It's important to remember that this is a novel. If HL fussed with Atticus's legal maneuvers, she could have had a boring book. The trial was the climax of TKAM, and written for drama, with a message about racism. Think about literary license here.
I understand your criticism of Atticus as seeming so perfect. Actually, I thought he was a somewhat distant parent, and he left many parental tasks to Calpurnia--maybe too much. While he was aware of injustices to black people, and may have felt the need for reform, he took the path of least resistance for most of his life and did nothing. At least until Judge Taylor assigned him to this trial. I thought the trial forced him to understand the impact of racism more deeply, and to actively work for justice as a matter of conscience. Many white people in 1960, when TKAM was published, were probably in a similar position: standing on the sidelines, realizing something was wrong, but not doing much about it. That's why I think TKAM hit a chord when it was published.
Jem would not have been tried as an adult. Given the physical evidence of assault, the case probably wouldn't have been prosecuted. I don't think this single incident makes Atticus a bad parent, though you can argue otherwise. Wasn't there some confusion about whether Jem or Boo killed Ewell? Sheriff Tate guessed what had happened.

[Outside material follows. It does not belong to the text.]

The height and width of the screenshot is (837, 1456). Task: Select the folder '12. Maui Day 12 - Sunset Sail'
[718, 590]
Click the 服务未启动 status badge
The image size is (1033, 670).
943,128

CS wrote: "While he was aware of injustices to black people, and may have felt the need for reform, he took the path of least resistance for most of his life and did nothing. At least until Judge Taylor assigned him to this trial. I thought the trial forced him to understand the impact of racism more deeply, and to actively work for justice as a matter of conscience."
Did he take the path of least resistance?

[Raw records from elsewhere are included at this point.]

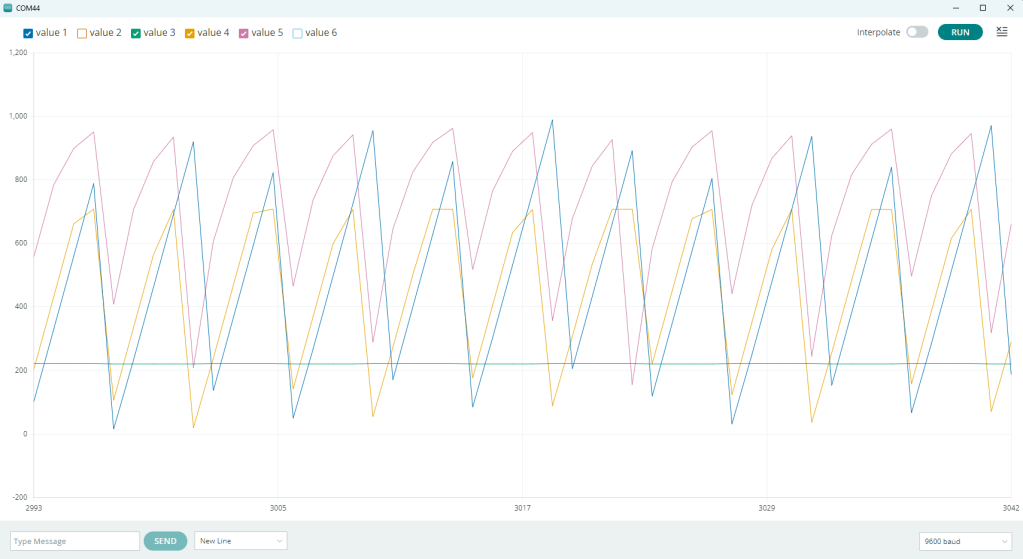Uncheck the value 1 series checkbox
This screenshot has height=559, width=1023.
point(29,33)
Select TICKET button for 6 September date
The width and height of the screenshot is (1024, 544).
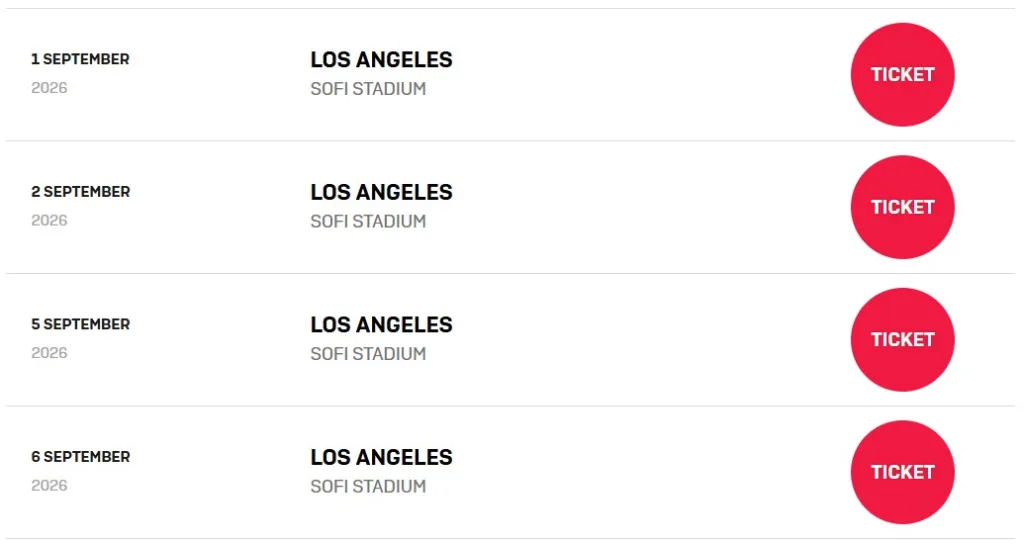[x=902, y=472]
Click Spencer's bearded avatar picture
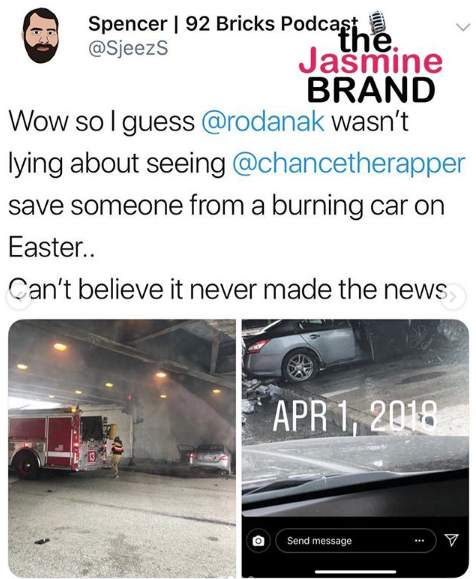This screenshot has height=579, width=476. coord(41,36)
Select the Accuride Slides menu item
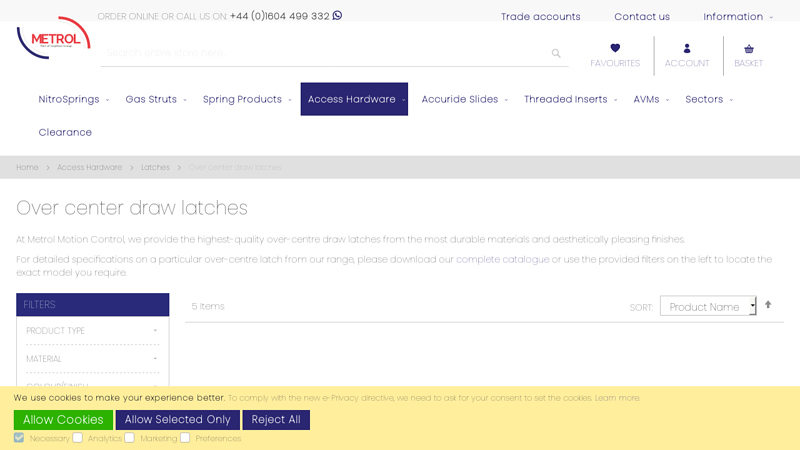 (464, 99)
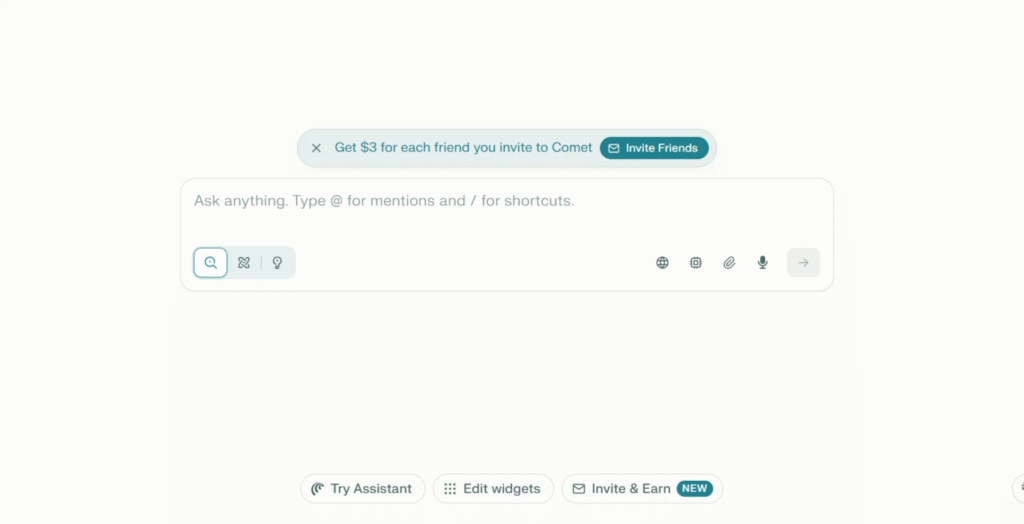Open the globe sources selector

[x=662, y=263]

I'm not sure we have evidence, in TKAM, that would lead one to believe that. I think we have an absence of evidence on that point, to an extent. However, we do have....
Didn't Calpurnia learn to read in the Finch home, taught by the father or grandfather of Atticus? I can't remember if it was the father or grandfather of.... Further, that man gave Calpurnia a book, which she used to teach her son to read, if I remember correctly. That would have Calpurnia being taught to read by an elder Finch around 1880. While that doesn't speak to Atticus, it does speak to the fact that the male head of the Finch family taught a black girl to read, at the same time Atticus himself was being taught to read. It speaks to the ideals of that family, or some within that family. I don't think that was overly common at the time, if we were to think of it in those terms.
Then, separate and apart from Judge Taylor and the Tom Robinson case, we have the way Atticus treats Calpurnia in TKAM. He doesn't treat her as a servant, a "black" servant. He treats her as part of the family. As part of that, he gives her rides home if she has to work late, for example. Is that the path of least resistance? If he'd been a real man, this would have been known in the community and frowned upon. Further, when Alexandra suggests they no longer needed Cal and that they not speak in front of Cal regarding the family, town happenings, and politics, Atticus takes a stand against her, a fairly vocal stand ... and a stern one when Alex says they should let Cal go. He outright says she's family and would always have a place there. Again, had he been a real man, that would have been something else again. While this might not equate with marching against injustice, it's real. Do we show people what we believe in by shouting in the streets or by the every day choices we make during our lives?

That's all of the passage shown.